Supposons qu’un salarié qui a été licencié après 8 ans de service, et qui au cours de l’année ayant précédé son licenciement a perçu un salaire de 240.000,00 dirhams (le salaire est égal au salaire + primes et indemnités des avantages en nature + commissions et pourboires).

A ce titre, son employeur doit lui verser les indemnités suivantes :

  1. Indemnité de préavis :

L’indemnité de préavis est égale au salaire qu’un salarié aurait perçu s’il était resté en activité pendant le délai de préavis.

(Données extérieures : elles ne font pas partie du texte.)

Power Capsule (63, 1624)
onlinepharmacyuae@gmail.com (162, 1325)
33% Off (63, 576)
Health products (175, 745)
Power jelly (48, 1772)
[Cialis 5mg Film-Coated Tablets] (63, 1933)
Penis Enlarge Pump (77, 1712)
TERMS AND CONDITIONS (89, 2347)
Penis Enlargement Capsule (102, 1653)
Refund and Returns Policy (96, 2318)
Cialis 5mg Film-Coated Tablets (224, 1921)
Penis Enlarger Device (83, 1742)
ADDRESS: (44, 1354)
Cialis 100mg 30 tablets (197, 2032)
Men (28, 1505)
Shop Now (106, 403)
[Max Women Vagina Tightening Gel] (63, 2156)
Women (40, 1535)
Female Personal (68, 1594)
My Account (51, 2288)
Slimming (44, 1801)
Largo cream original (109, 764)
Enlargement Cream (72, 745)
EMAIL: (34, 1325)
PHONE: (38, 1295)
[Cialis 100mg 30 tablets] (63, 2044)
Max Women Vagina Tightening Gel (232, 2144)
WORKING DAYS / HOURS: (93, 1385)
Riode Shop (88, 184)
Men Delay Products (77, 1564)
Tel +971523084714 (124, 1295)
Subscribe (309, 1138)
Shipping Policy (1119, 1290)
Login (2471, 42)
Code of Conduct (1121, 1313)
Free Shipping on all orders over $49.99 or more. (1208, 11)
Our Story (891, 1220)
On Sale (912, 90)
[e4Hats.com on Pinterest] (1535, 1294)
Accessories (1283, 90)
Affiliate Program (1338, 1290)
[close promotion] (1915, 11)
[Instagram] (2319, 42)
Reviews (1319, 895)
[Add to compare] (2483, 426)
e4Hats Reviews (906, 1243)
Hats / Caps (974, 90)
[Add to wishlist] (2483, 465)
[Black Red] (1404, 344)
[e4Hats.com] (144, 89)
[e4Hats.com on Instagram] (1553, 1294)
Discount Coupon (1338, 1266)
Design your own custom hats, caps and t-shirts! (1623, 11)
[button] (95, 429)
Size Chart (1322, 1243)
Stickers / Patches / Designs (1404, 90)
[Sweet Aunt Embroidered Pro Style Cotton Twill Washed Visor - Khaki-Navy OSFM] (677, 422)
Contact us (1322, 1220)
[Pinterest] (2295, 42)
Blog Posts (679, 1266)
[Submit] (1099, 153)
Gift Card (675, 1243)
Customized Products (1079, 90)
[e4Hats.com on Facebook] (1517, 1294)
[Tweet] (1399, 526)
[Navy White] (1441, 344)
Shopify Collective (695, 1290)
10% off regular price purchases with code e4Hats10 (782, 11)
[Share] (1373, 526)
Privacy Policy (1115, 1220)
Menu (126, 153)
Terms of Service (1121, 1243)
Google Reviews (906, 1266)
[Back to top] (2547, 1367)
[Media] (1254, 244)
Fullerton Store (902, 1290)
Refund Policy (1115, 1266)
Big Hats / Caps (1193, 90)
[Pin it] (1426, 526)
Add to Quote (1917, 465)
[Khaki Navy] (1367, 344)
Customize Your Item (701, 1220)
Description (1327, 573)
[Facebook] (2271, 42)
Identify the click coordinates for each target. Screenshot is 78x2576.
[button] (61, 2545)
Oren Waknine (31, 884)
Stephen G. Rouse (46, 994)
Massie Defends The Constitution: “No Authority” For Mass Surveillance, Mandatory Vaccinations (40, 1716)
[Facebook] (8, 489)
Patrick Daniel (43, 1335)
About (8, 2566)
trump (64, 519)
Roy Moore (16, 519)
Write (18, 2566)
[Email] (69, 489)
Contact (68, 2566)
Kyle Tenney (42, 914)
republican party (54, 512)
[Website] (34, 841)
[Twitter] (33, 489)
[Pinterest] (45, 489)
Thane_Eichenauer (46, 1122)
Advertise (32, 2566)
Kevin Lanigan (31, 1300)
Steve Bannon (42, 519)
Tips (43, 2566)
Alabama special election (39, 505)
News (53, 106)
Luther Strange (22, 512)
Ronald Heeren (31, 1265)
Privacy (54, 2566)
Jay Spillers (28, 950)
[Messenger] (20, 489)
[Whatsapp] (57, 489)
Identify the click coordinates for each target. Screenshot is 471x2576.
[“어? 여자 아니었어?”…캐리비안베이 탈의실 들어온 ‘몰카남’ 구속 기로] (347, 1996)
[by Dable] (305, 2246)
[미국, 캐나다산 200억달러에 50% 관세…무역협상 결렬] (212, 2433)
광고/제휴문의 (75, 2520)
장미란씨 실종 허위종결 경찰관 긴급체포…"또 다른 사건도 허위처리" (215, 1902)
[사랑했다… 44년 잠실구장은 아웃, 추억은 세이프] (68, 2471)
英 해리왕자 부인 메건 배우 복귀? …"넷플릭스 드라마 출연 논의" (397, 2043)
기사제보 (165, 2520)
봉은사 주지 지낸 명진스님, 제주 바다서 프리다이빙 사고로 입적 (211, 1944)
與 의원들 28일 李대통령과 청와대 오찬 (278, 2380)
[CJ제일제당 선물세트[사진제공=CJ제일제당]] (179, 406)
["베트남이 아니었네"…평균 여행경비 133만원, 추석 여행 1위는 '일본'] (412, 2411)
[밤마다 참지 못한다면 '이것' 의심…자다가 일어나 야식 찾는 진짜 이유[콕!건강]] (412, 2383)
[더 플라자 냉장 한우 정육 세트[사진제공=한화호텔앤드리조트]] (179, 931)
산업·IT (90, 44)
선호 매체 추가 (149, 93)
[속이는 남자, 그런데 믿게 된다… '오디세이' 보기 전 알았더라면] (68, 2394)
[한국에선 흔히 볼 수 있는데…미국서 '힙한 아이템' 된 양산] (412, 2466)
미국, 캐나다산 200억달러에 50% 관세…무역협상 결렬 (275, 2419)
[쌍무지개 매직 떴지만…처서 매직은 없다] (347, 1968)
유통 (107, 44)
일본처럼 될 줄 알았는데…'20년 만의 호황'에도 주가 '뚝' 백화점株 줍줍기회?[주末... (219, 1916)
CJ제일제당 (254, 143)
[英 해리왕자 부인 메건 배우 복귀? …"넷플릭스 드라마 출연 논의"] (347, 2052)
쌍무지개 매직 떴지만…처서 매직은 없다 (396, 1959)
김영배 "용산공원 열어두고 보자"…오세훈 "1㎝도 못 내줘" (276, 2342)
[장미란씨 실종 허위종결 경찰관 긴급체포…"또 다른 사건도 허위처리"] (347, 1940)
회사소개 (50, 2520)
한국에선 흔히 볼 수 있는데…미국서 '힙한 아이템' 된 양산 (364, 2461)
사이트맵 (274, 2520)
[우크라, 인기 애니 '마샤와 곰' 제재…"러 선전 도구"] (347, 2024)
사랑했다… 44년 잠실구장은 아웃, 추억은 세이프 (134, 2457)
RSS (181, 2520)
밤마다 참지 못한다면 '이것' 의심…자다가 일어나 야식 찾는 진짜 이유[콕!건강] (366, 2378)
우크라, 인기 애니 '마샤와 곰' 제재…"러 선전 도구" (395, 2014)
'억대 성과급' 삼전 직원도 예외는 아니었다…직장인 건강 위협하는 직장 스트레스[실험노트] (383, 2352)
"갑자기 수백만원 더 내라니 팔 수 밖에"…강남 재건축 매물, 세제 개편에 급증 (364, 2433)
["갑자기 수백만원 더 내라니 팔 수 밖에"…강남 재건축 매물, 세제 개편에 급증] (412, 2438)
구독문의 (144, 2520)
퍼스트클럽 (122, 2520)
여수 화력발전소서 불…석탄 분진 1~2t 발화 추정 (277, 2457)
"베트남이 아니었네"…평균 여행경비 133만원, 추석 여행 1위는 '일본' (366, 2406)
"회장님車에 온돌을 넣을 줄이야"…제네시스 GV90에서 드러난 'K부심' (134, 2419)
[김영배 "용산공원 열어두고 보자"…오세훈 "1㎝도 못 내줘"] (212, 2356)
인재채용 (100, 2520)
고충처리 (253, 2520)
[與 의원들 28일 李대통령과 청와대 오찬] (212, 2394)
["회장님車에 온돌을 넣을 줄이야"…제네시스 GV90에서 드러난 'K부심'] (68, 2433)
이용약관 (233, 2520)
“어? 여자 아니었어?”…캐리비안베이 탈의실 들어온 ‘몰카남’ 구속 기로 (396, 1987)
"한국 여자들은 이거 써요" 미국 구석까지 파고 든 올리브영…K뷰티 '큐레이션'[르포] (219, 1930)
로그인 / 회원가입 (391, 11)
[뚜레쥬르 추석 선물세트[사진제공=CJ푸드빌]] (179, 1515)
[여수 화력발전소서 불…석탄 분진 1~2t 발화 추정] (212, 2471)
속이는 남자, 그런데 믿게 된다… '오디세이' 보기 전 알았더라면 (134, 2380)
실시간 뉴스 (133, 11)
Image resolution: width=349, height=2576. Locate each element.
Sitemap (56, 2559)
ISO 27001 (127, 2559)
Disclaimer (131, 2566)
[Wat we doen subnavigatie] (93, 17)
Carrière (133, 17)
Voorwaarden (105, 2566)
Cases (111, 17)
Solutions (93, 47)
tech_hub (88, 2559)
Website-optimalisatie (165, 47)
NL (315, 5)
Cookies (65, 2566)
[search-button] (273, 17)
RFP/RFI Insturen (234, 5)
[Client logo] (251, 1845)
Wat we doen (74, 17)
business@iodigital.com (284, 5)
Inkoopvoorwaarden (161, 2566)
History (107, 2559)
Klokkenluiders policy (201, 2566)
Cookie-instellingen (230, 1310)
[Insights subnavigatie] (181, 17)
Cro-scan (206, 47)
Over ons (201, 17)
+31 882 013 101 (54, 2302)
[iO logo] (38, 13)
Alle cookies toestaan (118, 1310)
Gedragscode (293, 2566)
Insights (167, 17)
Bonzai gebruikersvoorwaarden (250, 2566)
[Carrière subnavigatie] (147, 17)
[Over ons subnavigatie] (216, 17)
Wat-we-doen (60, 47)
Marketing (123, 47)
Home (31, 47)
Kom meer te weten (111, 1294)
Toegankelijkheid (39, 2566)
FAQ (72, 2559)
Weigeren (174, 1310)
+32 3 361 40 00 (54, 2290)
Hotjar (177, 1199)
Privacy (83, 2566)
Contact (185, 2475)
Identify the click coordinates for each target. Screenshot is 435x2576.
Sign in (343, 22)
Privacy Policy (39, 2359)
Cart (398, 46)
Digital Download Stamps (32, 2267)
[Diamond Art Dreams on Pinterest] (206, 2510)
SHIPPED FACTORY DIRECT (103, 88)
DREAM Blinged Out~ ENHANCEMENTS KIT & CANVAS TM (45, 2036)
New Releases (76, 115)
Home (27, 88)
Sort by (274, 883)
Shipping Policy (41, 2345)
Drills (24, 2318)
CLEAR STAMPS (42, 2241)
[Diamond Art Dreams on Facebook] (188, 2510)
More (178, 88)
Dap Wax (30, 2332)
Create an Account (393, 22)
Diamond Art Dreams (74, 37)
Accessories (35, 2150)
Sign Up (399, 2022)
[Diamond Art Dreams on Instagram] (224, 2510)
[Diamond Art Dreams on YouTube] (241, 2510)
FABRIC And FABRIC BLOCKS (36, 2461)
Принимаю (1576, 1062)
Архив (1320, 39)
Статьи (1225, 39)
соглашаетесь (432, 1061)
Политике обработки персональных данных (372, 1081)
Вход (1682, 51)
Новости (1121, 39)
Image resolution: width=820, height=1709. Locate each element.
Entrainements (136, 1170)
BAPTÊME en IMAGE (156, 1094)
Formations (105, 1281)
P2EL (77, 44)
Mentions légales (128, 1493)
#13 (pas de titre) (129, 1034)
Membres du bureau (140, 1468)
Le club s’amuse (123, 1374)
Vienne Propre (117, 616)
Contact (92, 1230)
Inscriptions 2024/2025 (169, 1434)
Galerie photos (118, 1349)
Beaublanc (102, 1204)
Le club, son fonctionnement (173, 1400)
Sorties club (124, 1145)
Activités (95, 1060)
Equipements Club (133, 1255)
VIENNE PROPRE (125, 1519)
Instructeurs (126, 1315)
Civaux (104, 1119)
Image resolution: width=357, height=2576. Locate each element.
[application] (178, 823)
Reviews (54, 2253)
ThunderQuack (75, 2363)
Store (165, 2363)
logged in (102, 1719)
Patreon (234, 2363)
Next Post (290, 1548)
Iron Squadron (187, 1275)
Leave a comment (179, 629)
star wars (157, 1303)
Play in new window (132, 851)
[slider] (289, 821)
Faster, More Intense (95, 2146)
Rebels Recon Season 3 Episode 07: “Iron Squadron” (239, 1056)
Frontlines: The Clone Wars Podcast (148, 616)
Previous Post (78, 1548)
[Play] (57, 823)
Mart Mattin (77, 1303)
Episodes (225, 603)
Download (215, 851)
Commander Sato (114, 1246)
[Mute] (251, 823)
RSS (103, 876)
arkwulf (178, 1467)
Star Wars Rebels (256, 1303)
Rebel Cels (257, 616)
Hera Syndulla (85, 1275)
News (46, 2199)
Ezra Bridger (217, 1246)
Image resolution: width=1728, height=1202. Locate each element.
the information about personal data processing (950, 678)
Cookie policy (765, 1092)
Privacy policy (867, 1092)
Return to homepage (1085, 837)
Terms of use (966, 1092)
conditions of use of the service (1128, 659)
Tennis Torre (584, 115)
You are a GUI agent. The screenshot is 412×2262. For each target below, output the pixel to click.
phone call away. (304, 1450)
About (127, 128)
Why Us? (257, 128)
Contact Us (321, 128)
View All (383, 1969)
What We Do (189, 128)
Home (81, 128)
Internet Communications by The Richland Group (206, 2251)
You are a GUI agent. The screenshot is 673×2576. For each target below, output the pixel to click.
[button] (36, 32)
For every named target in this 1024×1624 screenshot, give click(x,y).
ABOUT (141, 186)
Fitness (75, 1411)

Pour notre cas, le salarié à dépasser les 5 années est par conséquence l’indemnité est égale :

240.000 / 12 = 20.000 MAD

20.000 MAD x 3 = 60.000 MAD

  1. Indemnité légale de licenciement :

La base du salaire horaire travaillées par mois :

20.000 MAD / 191 heures = 104,71 MAD

L’indemnité totale par tranches d’années :

96 x 5 + 144 x 3 = 912 heures

Montant de l’indemnité en dirhams :

104,71 MAD x 912 = 95.497,38 MAD

  1. Dommages et intérêts :

L’indemnité accordée est calculée comme suit :

8 ans x 1,5 = 12 mois

20.000 MAD x 12 mois =240.000 MAD

  Montant total des indemnités à verser
Indemnité de préavis 60.000,00
Indemnité de licenciement 95.497,38
Dommage et intérêt 240.000,00
Total 395.497,38

Il y a lieu de noter qu’il y a un vide juridique relatif à la base de calcul des dommages et intérêts. En effet, selon le simulateur du site du ministère du travail la base de calcul retenue est le salaire brut. Or, il a été constaté que plusieurs décisions juridiques en matière sociales tenant le salaire net comme base de calcul des dommages et intérêts. Dans ce cas pratique si dessus, nous avons retenu le salaire net.